Chlamydia is common among young people because they are more likely to have new partners and not use protection. However, anyone who is sexually active with more than one partner is at potential risk.

Chlamydia can be transmitted even if there are no symptoms present. The longer chlamydia remains in the body, the greater the risks of lasting damage.

How Do You Test for Chlamydia?

There are two main tests that can diagnose chlamydia:

Nucleic acid amplification tests (NAATs)

This is the most commonly used test for chlamydia. NAATs detect the genetic material (DNA) of the chlamydia bacteria. NAATs can be performed on a urine sample or a swab collected from the point of potential infection (cervix, urethra, rectum, eye, or throat). Results are provided in 1-5 days and are highly accurate.

Rapid Chlamydia tests

Some clinics use rapid chlamydia tests that provide results in about 30 minutes. They use a similar methodology to NAATs but are less sensitive and more prone to giving false negative test results. Positive rapid chlamydia test results are considered accurate. However, negative rapid chlamydia test results may need to be confirmed with a NAAT test.

Who Should Be Tested for Chlamydia?

The CDC recommends the following groups should be tested for chlamydia annually or more frequently:

  • Sexually active women under age 25
  • Sexually active women age 25 or above, if at increased risk
  • Pregnant women under age 25 or pregnant women over 25 at increased risk
  • People of any age if they have STI-related symptoms
  • Men who have oral or anal sex with men

An annual chlamydia test allows prompt treatment to avoid complications. Retesting every 3-6 months is recommended for people with ongoing risk factors.

You should also get tested for chlamydia if:

  • You suspect your partner has been unfaithful
  • You have recently had unprotected sex with a new partner
  • You change sexual partners frequently

What Is the Treatment for Chlamydia?

Chlamydia is easily cured with antibiotic treatment. The two most commonly prescribed antibiotics for chlamydia are:

  • Azithromycin – Taken as a single dose. It may also be taken over 5 days.
  • Doxycycline – Taken twice daily for 7 days.

Your health care provider will decide which antibiotic is most appropriate. Make sure to take all doses as prescribed to fully eliminate the infection. Avoid having sex for 7 days after beginning treatment to allow the antibiotic time to be fully effective.

All current sex partners should be informed, tested, and treated to avoid passing the infection back and forth or causing repeat infections.

To ensure the infection is fully cured, you should get retested around three months after completing treatment. This is especially important if your initial symptoms persist or return.

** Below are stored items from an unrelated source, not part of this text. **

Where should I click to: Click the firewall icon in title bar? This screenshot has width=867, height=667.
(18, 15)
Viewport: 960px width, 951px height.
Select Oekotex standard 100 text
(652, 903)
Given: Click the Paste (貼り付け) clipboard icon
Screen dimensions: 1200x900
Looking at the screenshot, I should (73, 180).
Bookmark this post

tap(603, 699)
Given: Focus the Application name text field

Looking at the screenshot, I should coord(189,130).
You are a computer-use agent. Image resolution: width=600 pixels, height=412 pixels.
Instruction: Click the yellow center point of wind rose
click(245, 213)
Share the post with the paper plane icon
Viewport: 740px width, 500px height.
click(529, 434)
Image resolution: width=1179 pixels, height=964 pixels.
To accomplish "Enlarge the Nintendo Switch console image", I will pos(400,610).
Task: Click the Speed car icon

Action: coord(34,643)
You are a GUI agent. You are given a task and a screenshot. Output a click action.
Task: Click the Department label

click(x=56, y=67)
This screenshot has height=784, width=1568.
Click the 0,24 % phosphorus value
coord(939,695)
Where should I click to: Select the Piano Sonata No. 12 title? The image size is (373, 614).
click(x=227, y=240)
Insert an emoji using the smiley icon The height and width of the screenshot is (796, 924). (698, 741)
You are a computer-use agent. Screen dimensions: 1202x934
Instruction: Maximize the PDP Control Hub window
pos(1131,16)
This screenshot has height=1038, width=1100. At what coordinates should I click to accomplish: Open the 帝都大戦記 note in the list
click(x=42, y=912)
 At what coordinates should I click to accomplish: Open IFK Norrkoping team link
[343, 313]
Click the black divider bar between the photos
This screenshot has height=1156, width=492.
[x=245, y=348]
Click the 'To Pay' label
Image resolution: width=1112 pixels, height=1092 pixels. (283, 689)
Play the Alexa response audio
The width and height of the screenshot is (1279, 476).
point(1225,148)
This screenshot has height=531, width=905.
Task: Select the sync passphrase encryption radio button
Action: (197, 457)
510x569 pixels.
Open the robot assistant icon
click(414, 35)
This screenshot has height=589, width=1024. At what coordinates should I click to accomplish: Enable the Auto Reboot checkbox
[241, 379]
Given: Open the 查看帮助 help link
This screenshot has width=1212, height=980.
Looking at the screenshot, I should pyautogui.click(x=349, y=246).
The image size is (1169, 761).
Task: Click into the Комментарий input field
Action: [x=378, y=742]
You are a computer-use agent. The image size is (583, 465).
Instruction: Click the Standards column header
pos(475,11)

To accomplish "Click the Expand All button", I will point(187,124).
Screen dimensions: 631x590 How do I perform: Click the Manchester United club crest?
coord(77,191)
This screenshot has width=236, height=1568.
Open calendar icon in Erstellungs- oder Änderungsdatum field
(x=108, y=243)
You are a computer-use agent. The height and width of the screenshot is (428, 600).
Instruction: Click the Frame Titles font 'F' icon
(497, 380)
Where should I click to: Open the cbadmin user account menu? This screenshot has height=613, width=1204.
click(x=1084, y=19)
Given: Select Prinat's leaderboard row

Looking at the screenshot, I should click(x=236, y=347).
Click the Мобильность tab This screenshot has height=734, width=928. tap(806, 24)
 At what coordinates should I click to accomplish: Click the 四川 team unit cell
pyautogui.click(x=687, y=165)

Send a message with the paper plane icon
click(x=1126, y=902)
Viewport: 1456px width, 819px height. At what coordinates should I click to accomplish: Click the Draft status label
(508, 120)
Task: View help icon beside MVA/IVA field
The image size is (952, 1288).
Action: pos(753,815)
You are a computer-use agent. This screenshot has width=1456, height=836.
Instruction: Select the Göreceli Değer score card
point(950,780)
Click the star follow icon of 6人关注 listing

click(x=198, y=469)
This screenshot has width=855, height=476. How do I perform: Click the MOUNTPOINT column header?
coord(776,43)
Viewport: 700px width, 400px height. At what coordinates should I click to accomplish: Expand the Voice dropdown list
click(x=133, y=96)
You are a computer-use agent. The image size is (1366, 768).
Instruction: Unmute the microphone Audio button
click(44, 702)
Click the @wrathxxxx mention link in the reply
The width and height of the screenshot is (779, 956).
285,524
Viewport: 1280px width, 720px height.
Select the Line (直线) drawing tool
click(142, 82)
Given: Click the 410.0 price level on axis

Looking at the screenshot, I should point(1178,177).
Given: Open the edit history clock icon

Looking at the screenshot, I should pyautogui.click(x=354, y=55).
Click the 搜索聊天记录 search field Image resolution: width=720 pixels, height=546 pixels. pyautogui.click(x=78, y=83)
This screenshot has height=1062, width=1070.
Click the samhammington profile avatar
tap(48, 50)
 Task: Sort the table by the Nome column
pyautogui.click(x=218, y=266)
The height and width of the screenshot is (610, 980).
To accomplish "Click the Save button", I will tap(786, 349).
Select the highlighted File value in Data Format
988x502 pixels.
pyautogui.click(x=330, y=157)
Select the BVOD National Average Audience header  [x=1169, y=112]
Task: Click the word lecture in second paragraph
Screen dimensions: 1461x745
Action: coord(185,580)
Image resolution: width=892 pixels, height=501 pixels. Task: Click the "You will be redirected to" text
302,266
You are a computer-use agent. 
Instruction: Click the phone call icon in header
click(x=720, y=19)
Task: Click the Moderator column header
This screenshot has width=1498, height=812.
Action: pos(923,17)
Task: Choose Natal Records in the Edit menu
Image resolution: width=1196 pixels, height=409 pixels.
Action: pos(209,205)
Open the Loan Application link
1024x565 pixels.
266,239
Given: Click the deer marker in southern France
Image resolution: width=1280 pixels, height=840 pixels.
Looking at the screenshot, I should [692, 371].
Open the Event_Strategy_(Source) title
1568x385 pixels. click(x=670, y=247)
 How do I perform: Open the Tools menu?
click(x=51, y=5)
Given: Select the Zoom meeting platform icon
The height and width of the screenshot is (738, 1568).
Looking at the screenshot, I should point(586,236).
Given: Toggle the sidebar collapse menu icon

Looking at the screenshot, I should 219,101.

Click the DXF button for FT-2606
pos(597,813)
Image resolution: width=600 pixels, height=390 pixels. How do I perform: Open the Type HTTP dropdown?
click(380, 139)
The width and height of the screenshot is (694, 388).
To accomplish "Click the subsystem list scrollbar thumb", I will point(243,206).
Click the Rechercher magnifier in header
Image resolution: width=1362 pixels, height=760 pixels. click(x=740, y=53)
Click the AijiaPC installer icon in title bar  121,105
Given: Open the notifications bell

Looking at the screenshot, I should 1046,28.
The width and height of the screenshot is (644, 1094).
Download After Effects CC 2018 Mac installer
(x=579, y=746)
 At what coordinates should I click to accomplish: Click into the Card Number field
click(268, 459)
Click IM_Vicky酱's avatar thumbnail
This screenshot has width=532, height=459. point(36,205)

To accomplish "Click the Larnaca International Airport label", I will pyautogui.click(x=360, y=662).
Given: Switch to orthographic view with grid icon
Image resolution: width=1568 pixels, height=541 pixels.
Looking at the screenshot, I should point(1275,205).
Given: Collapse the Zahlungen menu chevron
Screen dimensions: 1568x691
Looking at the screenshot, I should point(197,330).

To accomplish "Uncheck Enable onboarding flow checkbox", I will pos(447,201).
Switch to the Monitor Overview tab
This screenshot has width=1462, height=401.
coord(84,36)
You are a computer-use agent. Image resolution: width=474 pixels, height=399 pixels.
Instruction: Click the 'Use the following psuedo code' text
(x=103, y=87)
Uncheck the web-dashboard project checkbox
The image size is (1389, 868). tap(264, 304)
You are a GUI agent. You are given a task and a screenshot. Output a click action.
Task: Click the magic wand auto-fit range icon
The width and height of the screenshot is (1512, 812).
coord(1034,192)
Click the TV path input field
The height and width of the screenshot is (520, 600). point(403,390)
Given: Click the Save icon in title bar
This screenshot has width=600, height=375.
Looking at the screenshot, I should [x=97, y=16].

How Can Chlamydia Be Prevented?

Practicing safe sex is the best way to prevent chlamydia and other STIs. Suggestions include:

  • Use condoms correctly every time you have oral, anal, or vaginal sex.
  • Limit your number of sexual partners.
  • Ask about your partner’s sexual health and get tested before you have sex.
  • Don’t share sex toys.
  • Have regular STI screenings if you are sexually active.

Getting diagnosed and treated early greatly reduces the risks of infertility and other chronic health problems caused by chlamydia. If you are in a high risk group, get tested now and then follow up with annual screenings.

Conclusion

Chlamydia is a common infection that can have serious consequences when left untreated. However, with early diagnosis and prompt antibiotic treatment, the prognosis is excellent. Any sexually active person can get chlamydia, but women face the most significant risks of long-term complications.

Getting tested regularly and avoiding unprotected sex with multiple partners is important for reducing the spread of chlamydia. If you test positive, completing the full antibiotic regimen is essential, as well as notifying your partners to get treated. With increased awareness, testing, and responsible sexual practices, the lasting harms associated with untreated chlamydia can be reduced or prevented.